Transcendental Commentary on the Issues of the Day
What’s Wrong With Animal Rights?
by Kundali dasa
The Philadelphia Inquirer Magazine recently ran an article by William Ecenbarger on the animal rights movement. It was an informative and compelling version of the facts and arguments put forward by people who fight against speciesism—exploitation of animals. These people feel that the time has come to stop man’s tyrannical “dominion” over animals. They disagree with the traditional notion that animals are meant to serve man’s ends in cages, laboratories, traps, and kitchens.
The animal rights activists feel that their cause is cut from the same moral cloth as other crusades against injustice—the struggles against racism and sexism, for example. Their strongest argument against speciesism is summed up in a quote from the British philosopher Jeremy Bentham (1748-1832), who wrote in his Principles of Morals and Legislation: “The question is not, Can they reason? nor, Can they think? but, Can they suffer?” The answer, of course, is an unequivocal “Yes, animals certainly can suffer.” Therefore, say the animal rightists, logically we should extend that ethic to include animals. Thus one of their primary goals is to stop commercial production of animals for food.

◆ **Saved entries**:
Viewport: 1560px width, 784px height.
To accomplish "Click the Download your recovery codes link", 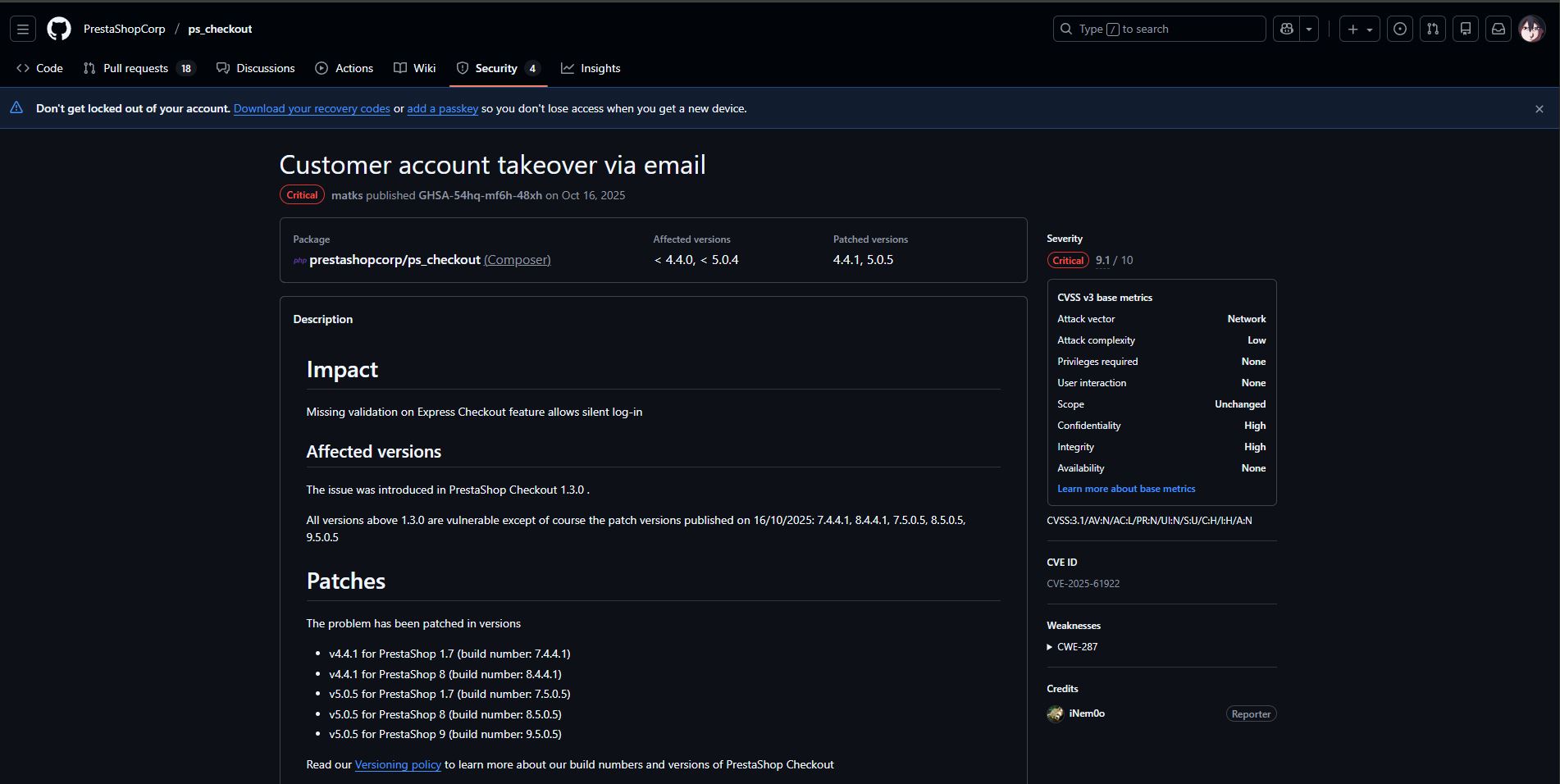I will click(x=312, y=108).
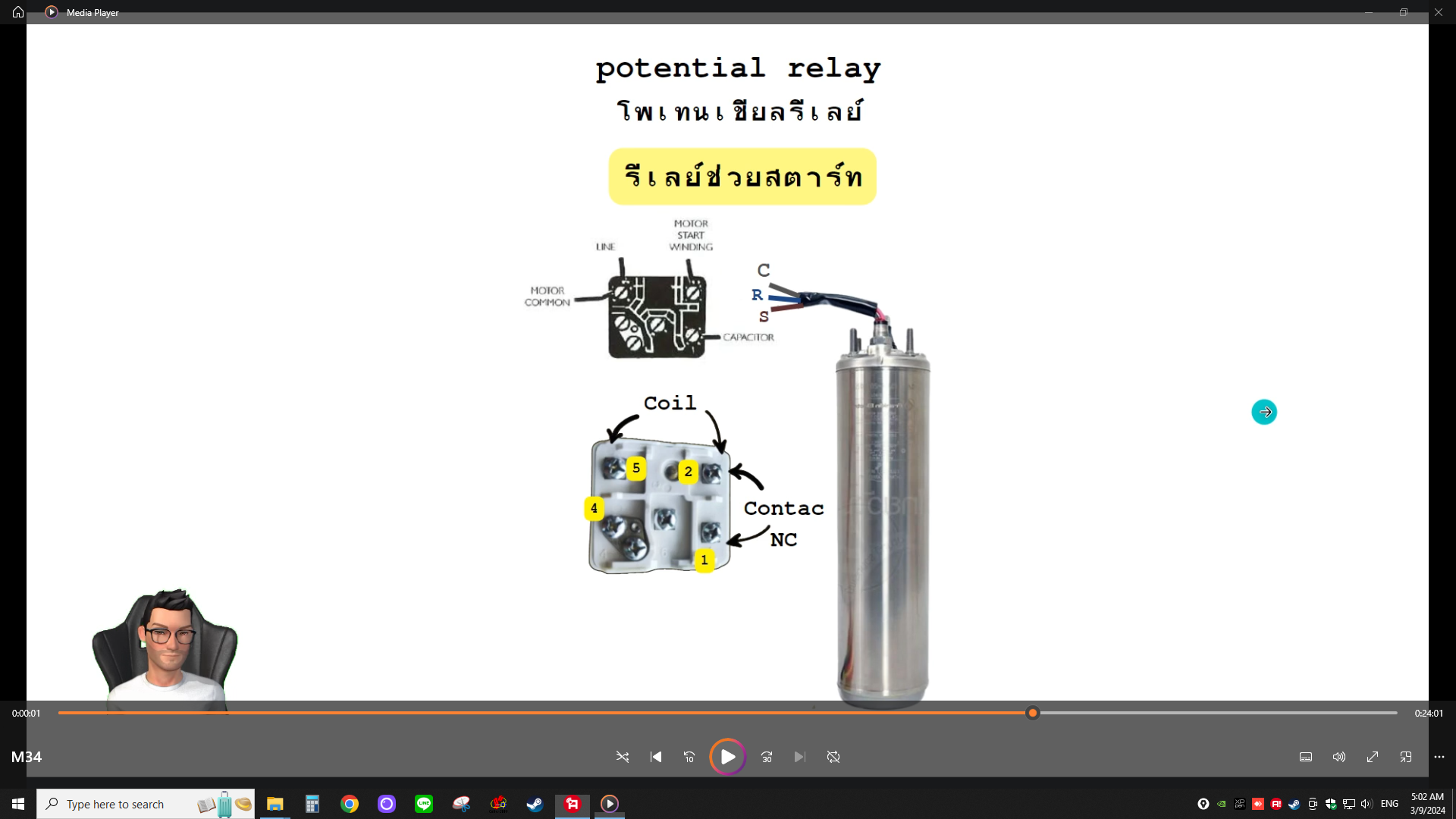Switch to mini player view
The height and width of the screenshot is (819, 1456).
point(1406,757)
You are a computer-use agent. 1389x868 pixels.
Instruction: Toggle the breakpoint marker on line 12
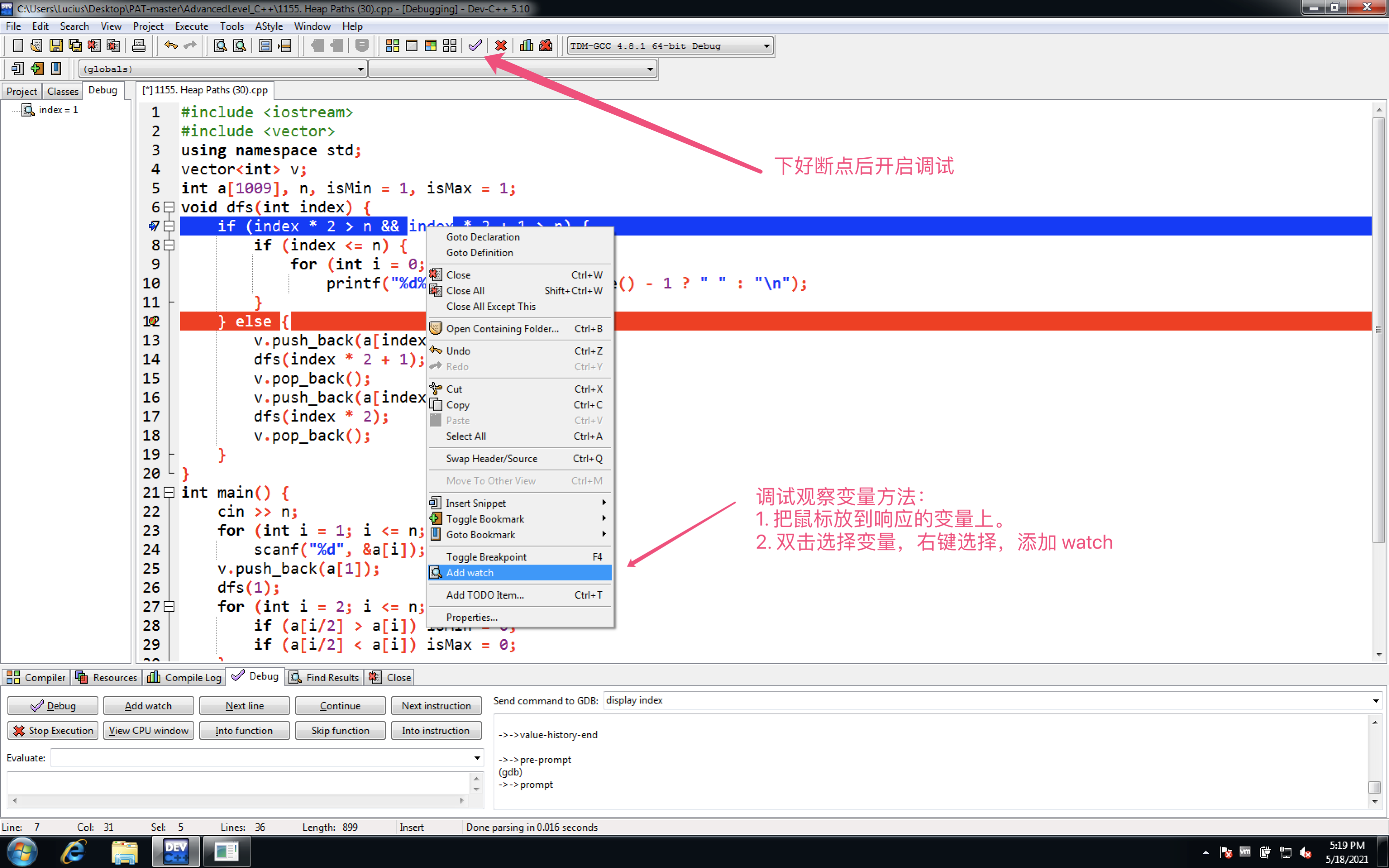[153, 321]
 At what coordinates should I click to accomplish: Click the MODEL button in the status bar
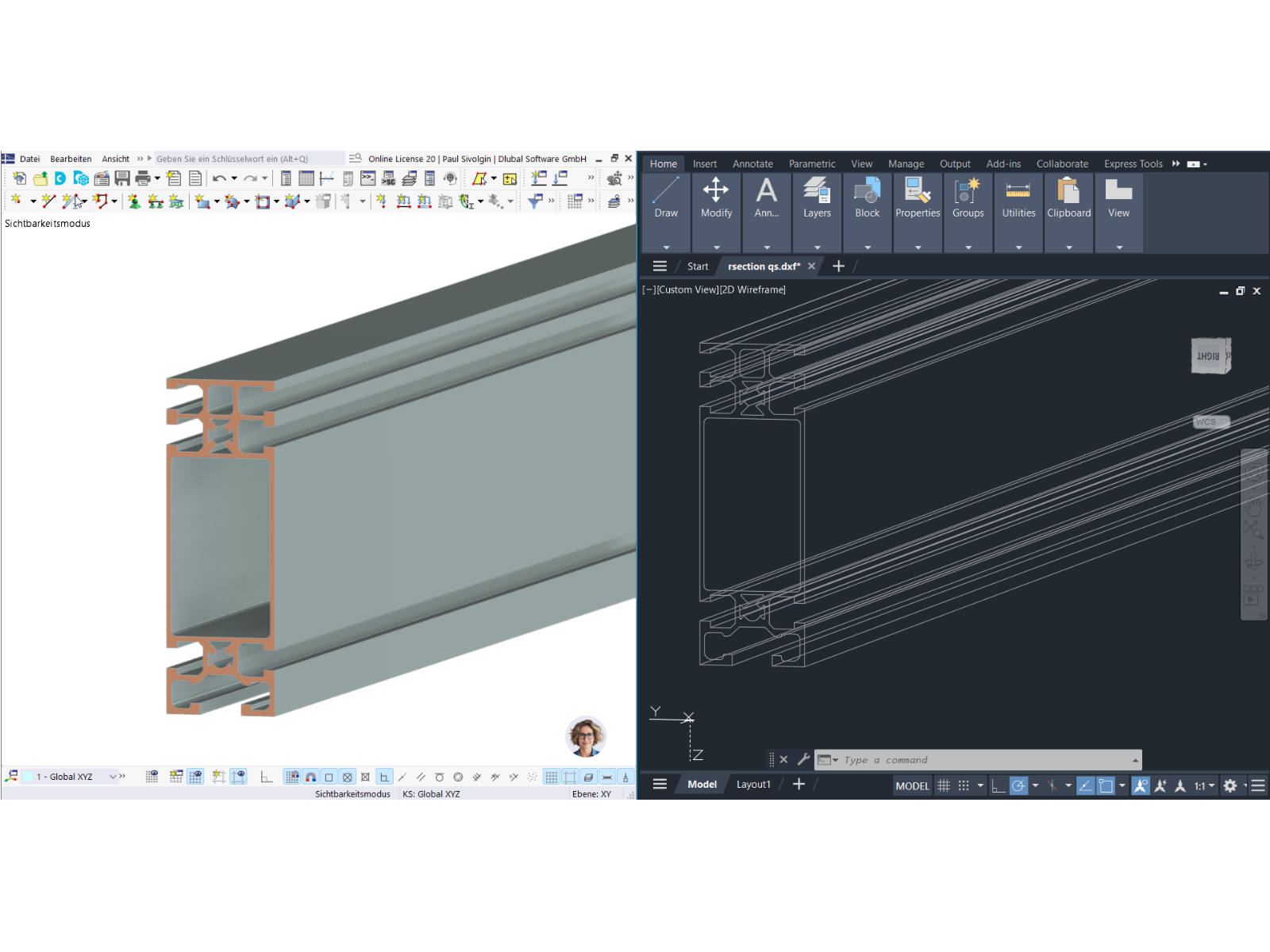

◆ **THE EXERCISE**: In the animal rights article above, why do the activists conclude that the ethic should be extended to include animals?

◆ **TASK ANSWER**: They rely on Jeremy Bentham's point that the real question about animals is whether they can suffer, not whether they can reason or think. Since animals clearly can suffer, the activists say that, logically, the ethic should be extended to include them.